We thank the Bureau for its increased attention to the count of young children, and for this really excellent analysis.

Their findings confirm the accuracy of the research we have released from Dr. O’Hare using a somewhat different approach, using the vintage population estimates.  

So, what can you tell about the count of young children in your state or community?

Under both approaches, the undercount of young children is pervasive; it also varies a lot from state to state. The Bureau’s data indicates that young children were undercounted in every state; Dr O’Hare’s research suggests there was a slight overcount in Vermont but an undercount in all other states. Using the Bureau’s approach, Florida had the largest undercount with -9.87%, while Vermont had the smallest undercount with .02%.

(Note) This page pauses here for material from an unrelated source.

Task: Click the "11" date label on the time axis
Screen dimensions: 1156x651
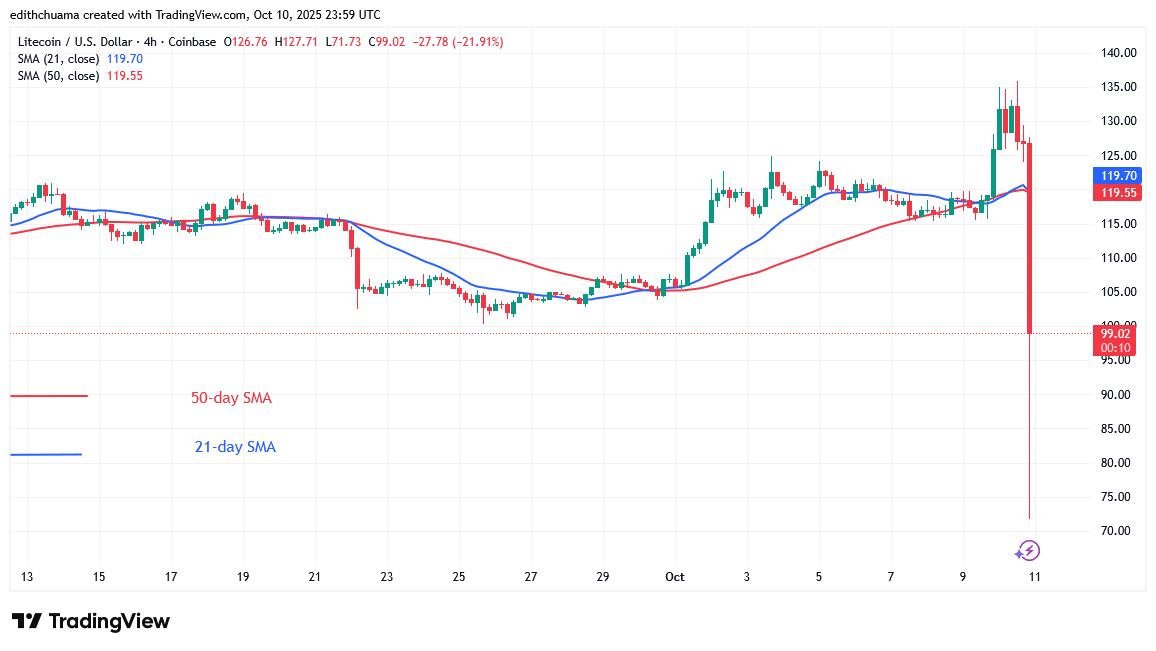Action: 1035,577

The Census Bureau analyzed the correlation between the county undercount and four factors:

  • The share of children living in poverty
  • The share of adults without a high school degree
  • The share of households headed by women without a spouse
  • The share of renting households.

Prior research has shown us that each of those factors has a correlation with a higher undercount, and the Bureau’s analysis confirms this moderate correlation. As you assess the count of young children in your state by county,  you may want to look at these four factors; if a county has a large undercount even thought the county’s share of these factors was low, what else might explain the poor coverage of young children? Conversely, what happened in counties with high levels of these four factors but pretty good coverage of the count of young children—did they try an innovative strategy to count young children that might explain their success?

The District of Columbia is a special case, and understanding why DC has such a high undercount may help you understand results in your state. The DA approach suggests that the District had an undercount of -15.85%. Some of this very large undercount is undoubtedly due to DC having very high populations of children of color who are often missed in the census. But some of it may be because the Demographic Analysis approach looks at where babies are born. Although the birth record should reflect the baby’s home county, apparently often it reflects the county of their birth, so the extremely high DC rate may be partly due to many women who live in Maryland and Virginia giving birth in DC. This is worth considering as you look at the counties in your state. If a county has an  unusually large or small population of color, that might affect the results. If a county  with maternity hospitals or wards has an unusually high undercount, and the counties that do not have maternity services have a smaller undercount than you  might expect, consider whether the location of maternity hospitals is affecting the count.

We still await further analyses that may also help explain the outcomes in your state. In particular, the Bureau plans to analyze the correlation between the young child undercount and race and ethnicity.